Actions to take
1. In the Tareq Shihab profile, copy word for word the part that opens with the words containing "- 2022: Newhaven" and closes with "U17 / 1 / (0)".
2. Answer these about the Tareq Shihab profile:
(a) In what city was he born?
(b) Which team did he play for in 2023–2024?
(c) What is his number at his current team?
Document text start
Tareq Shihab

Personal information
- Date of birth: 7 March 2001 (age 25)
- Place of birth: Utrecht, Netherlands
- Height: 1.79 m (5 ft 10 in)
- Positions: Midfielder; defender;

Team information
- Current team: ÍR
- Number: 46

Youth career
- 2014–2019: Brighton & Hove Albion

College career
- Years: Team / Apps / (Gls)
- 2021: Wake Forest Demon Deacons / 13 / (0)

Senior career*
- Years: Team / Apps / (Gls)
- 2019–2020: Brighton & Hove Albion / 0 / (0)
- 2019–2020: → Tamworth (loan) / 0 / (0)
- 2022: Whitehawk / 3 / (0)
- 2022: Newhaven / 5 / (1)
- 2023–2024: Grótta / 28 / (0)
- 2024: HK / 6 / (0)
- 2025: Stallion Laguna / 4 / (1)
- 2026–: ÍR / 10 / (0)

International career^{‡}
- England U15
- England U16
- 2017: England U17 / 1 / (0)
- 2024–: Yemen / 2 / (0)

= Tareq Shihab =

Yemeni footballer (born 2001)
Document text end
Provided material start
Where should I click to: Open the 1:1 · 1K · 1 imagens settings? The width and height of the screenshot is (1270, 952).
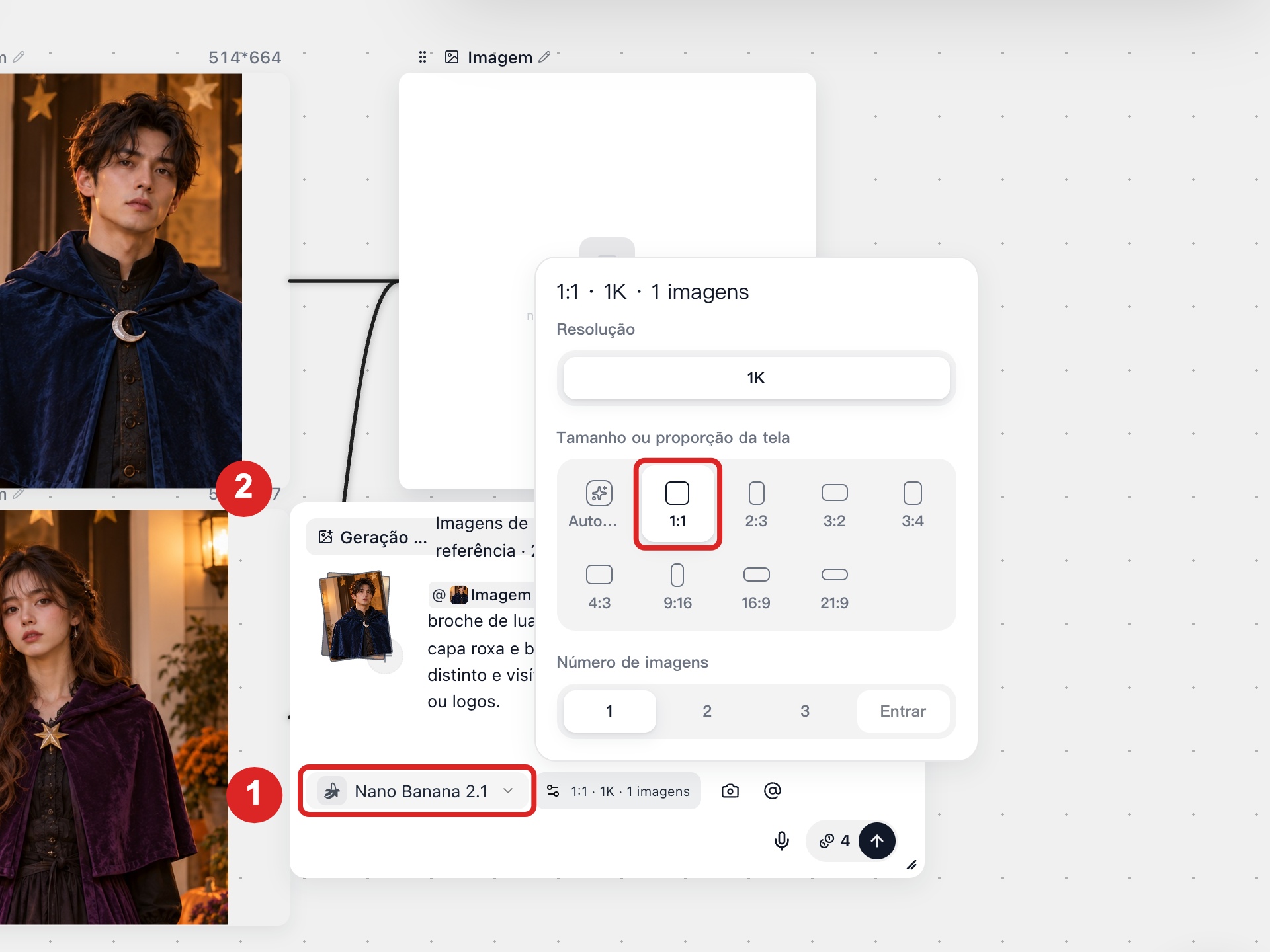point(618,791)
Provided material end
The results
1.
- 2022: Newhaven / 5 / (1)
- 2023–2024: Grótta / 28 / (0)
- 2024: HK / 6 / (0)
- 2025: Stallion Laguna / 4 / (1)
- 2026–: ÍR / 10 / (0)

International career^{‡}
- England U15
- England U16
- 2017: England U17 / 1 / (0)

2.
(a) Utrecht, Netherlands
(b) Grótta
(c) 46